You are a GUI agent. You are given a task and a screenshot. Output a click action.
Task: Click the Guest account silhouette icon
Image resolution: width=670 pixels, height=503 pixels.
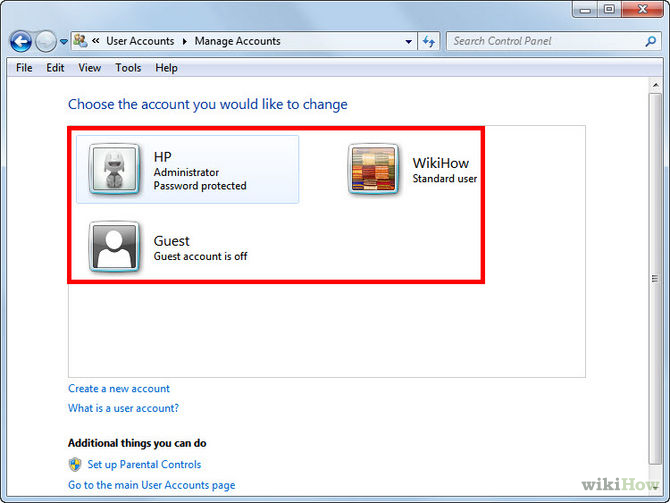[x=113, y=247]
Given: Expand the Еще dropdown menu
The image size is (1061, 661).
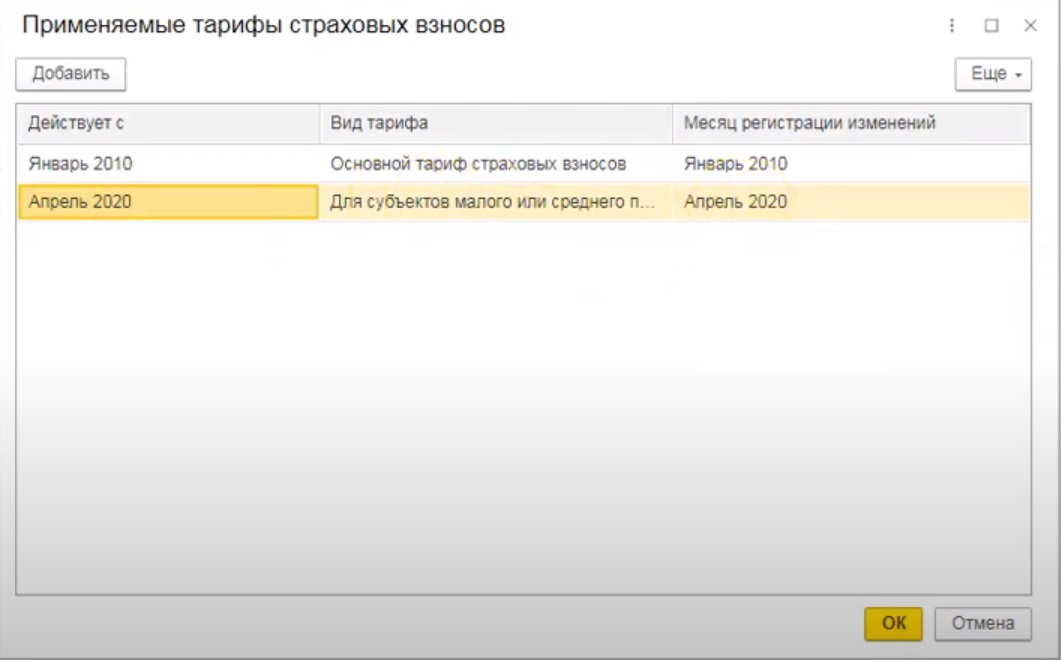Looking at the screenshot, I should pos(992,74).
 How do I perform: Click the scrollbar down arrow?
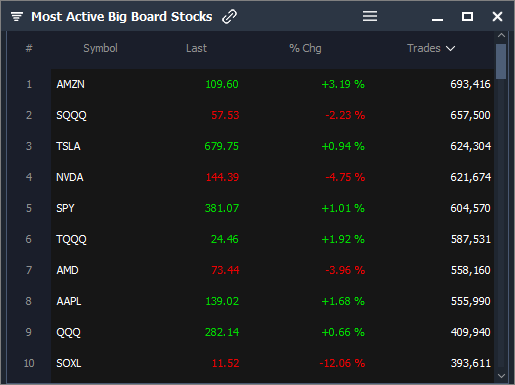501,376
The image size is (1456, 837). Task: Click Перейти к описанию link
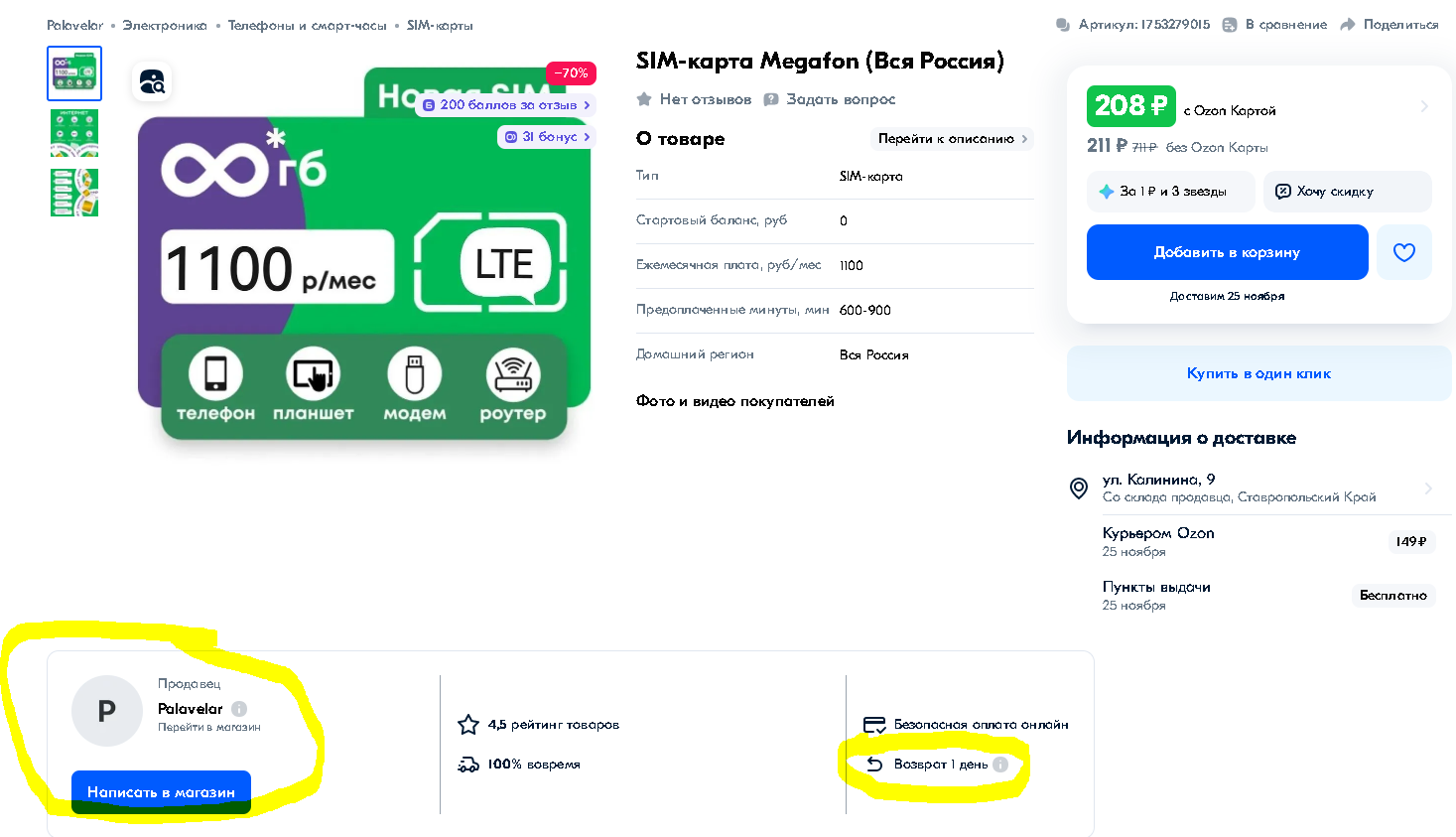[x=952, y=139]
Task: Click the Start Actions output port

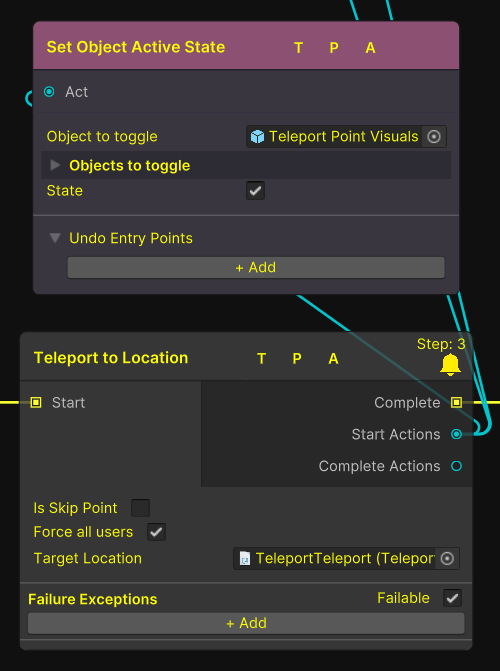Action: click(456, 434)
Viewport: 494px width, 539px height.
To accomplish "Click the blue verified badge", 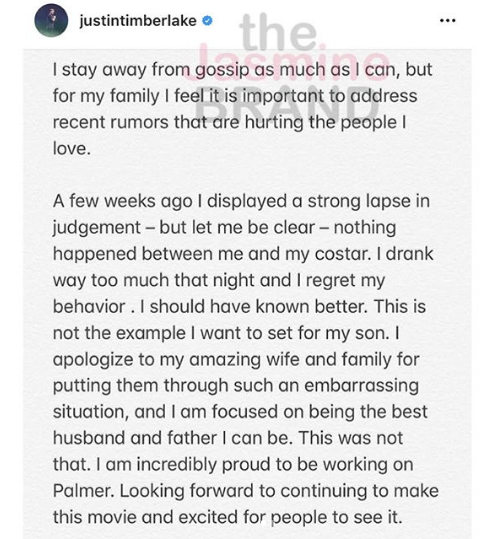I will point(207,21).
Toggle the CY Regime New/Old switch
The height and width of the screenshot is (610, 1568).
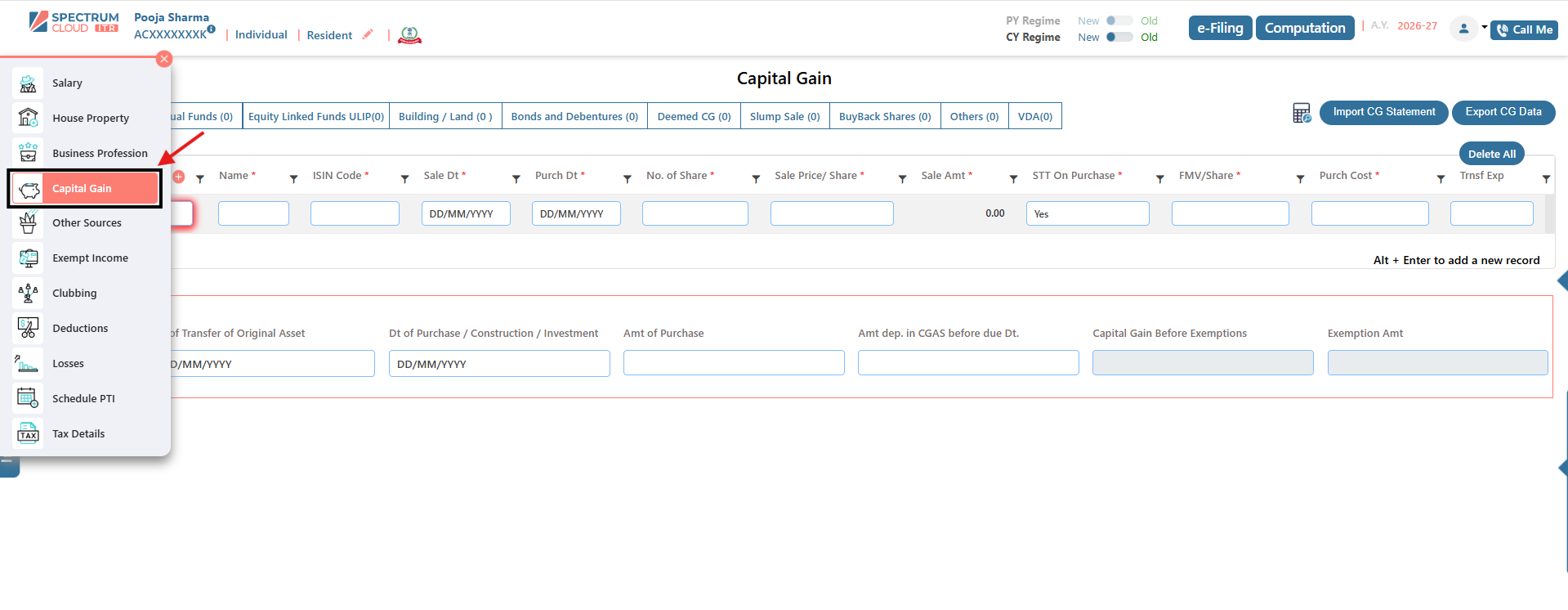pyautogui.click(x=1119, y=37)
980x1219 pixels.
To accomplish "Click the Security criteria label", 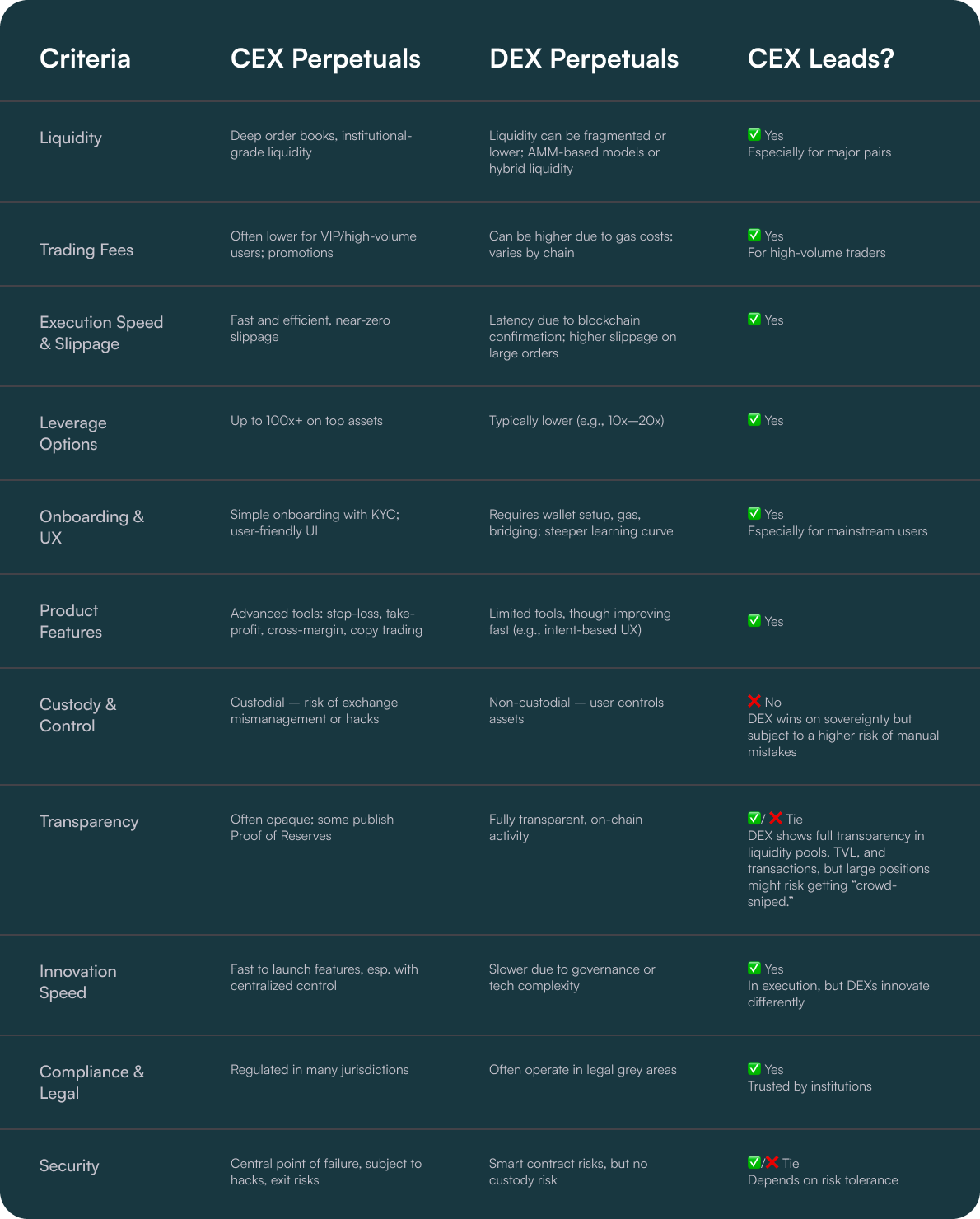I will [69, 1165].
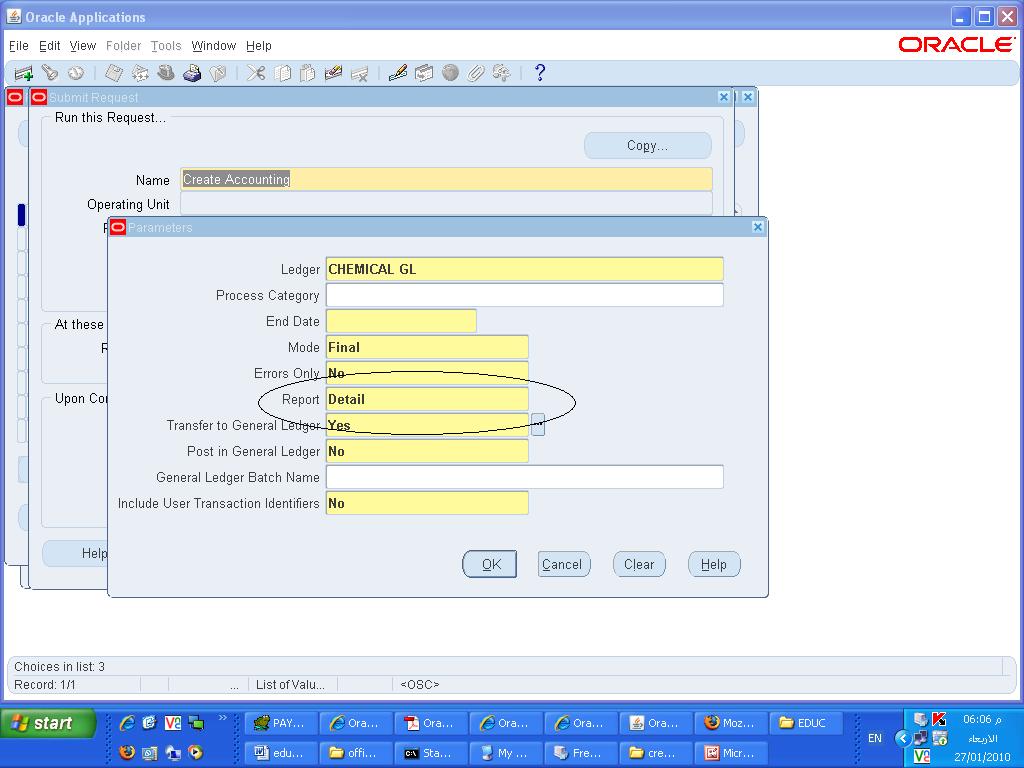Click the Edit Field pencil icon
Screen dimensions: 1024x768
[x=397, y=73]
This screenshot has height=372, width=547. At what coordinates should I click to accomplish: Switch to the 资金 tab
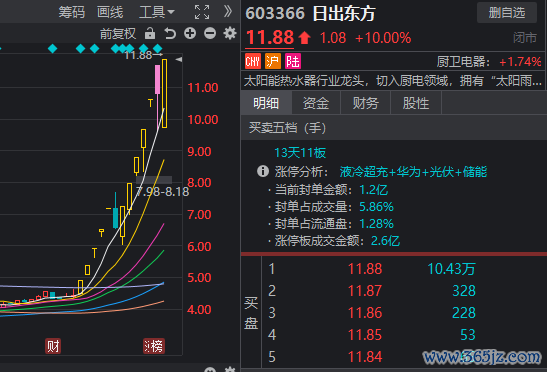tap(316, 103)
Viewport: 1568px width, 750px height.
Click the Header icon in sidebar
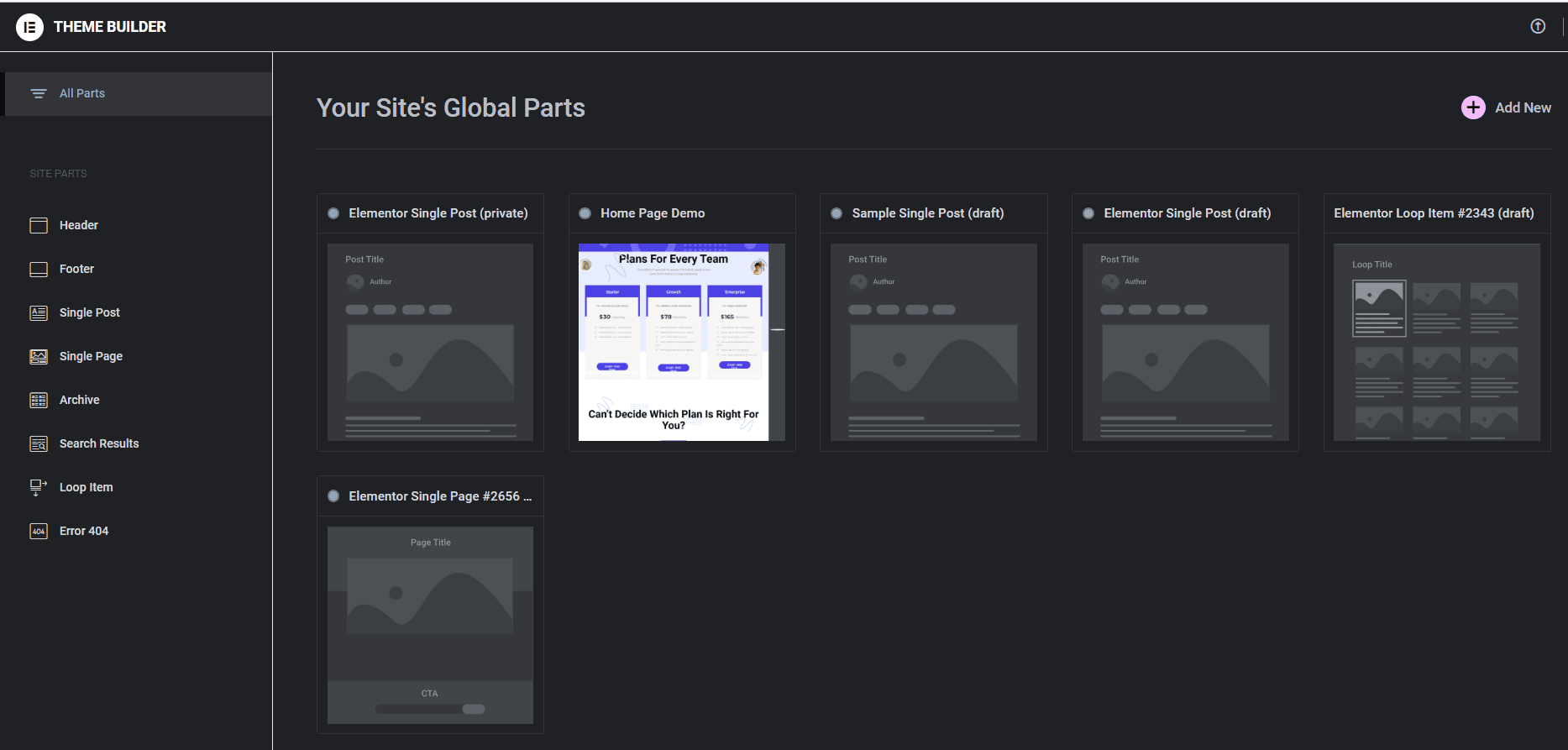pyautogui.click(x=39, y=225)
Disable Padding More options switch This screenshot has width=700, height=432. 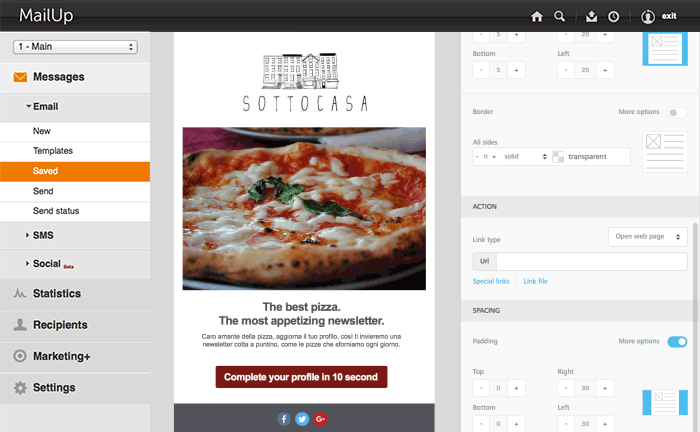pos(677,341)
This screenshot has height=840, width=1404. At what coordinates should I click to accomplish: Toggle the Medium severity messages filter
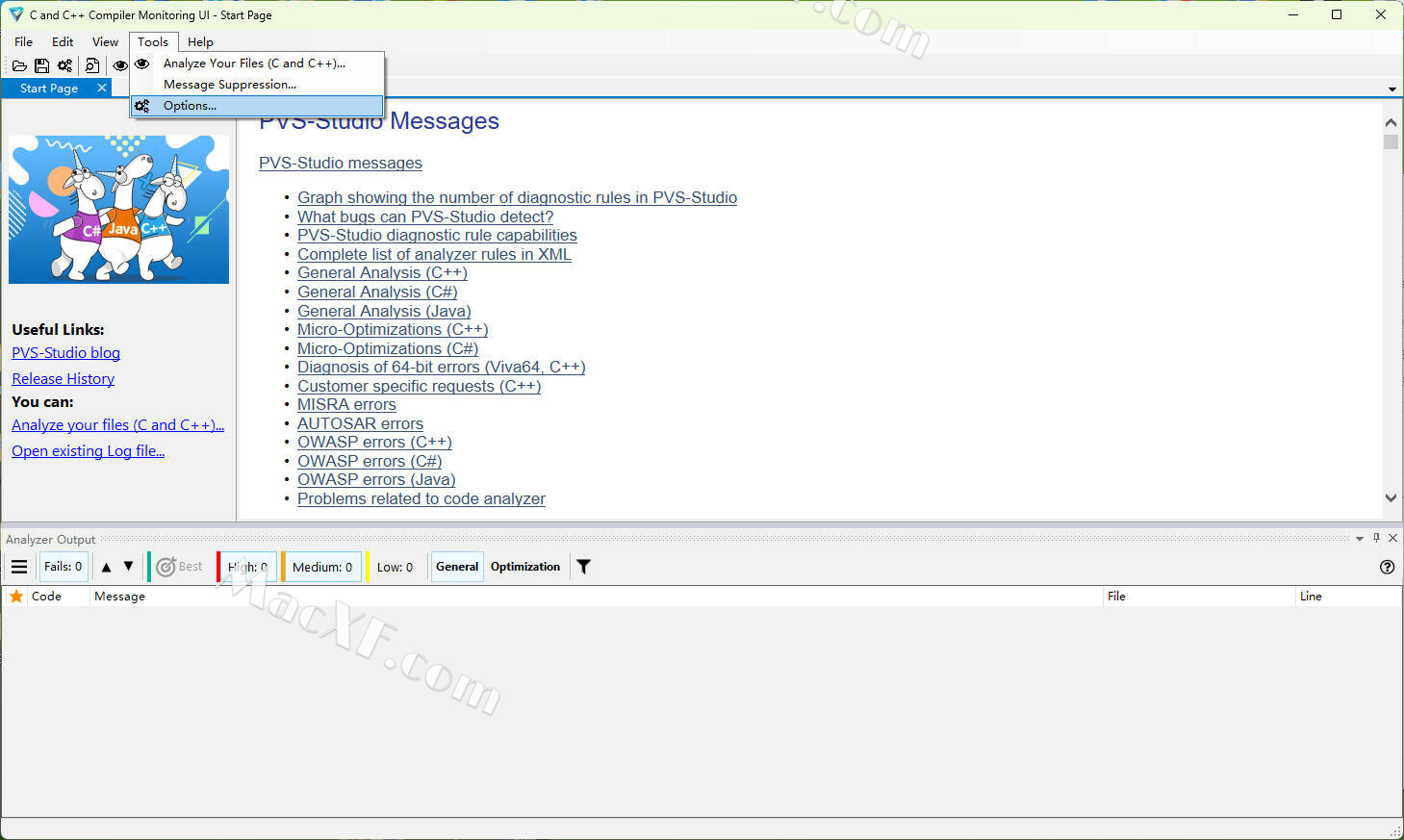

- - -

◆ ACTIVITY
From the line with "The image size is (1061, 661)." up to and including the line with "Viewport: 494px width, 539px height." above, retype every line exactly and nothing more; leave out the pictures.

◆ RESPONSE BELOW
The image size is (1061, 661).
Looking at the screenshot, I should pos(992,74).
 How do I perform: Click the scrollbar down arrow?
501,376
The image size is (1456, 837). Task: Click Перейти к описанию link
[x=952, y=139]
Task: Click the Start Actions output port

Action: click(456, 434)
Viewport: 494px width, 539px height.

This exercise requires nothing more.